Data to process:
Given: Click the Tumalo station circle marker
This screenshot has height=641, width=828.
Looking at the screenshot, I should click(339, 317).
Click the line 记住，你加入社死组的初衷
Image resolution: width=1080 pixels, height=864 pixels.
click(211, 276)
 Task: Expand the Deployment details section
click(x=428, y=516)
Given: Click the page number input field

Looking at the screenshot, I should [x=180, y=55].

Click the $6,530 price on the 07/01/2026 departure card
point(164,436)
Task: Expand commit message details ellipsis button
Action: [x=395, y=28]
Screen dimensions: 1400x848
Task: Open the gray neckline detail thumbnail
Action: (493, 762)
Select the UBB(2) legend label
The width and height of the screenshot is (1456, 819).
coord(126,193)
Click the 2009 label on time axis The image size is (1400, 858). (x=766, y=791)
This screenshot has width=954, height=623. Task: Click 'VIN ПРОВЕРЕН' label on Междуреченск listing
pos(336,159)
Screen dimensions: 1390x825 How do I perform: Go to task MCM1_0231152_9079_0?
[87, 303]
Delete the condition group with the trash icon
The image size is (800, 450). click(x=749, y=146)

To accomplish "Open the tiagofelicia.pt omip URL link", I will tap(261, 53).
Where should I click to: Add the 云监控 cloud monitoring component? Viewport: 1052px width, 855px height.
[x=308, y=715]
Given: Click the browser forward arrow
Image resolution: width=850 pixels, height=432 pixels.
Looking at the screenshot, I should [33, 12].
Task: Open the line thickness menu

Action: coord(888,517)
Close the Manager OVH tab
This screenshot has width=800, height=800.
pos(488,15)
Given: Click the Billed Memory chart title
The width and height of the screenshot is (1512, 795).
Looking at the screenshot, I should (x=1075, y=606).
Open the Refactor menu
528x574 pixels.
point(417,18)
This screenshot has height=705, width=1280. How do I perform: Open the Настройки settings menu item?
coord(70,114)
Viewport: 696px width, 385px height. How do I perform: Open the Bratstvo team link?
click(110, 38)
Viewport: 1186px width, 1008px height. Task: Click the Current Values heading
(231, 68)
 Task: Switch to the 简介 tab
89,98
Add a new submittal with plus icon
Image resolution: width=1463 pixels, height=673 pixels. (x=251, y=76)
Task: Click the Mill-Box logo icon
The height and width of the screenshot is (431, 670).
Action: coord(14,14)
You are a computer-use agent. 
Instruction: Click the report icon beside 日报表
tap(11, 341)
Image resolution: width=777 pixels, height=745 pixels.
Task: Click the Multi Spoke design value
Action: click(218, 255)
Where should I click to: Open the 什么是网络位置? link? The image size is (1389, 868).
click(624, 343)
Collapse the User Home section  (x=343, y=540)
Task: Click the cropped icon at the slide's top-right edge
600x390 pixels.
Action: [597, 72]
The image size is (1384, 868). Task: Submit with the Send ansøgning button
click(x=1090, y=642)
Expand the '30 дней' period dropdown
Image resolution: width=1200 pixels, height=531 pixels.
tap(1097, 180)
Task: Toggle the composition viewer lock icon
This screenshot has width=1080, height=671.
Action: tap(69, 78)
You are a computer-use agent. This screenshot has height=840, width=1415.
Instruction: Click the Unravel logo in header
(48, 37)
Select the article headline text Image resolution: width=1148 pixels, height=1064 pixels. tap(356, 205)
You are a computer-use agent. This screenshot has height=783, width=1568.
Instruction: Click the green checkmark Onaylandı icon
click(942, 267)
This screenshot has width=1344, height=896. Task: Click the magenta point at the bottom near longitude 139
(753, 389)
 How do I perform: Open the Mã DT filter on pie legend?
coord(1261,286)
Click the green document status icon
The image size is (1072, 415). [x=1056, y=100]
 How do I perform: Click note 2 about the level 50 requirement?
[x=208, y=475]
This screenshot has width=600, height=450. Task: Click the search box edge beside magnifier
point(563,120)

Task details:
Can you reproduce word for word everything from the line containing "How do I perform: Open the Mã" down to the end of the material?

Exercise output:
 How do I perform: Open the Mã DT filter on pie legend?
coord(1261,286)
Click the green document status icon
The image size is (1072, 415). [x=1056, y=100]
 How do I perform: Click note 2 about the level 50 requirement?
[x=208, y=475]
This screenshot has width=600, height=450. Task: Click the search box edge beside magnifier
point(563,120)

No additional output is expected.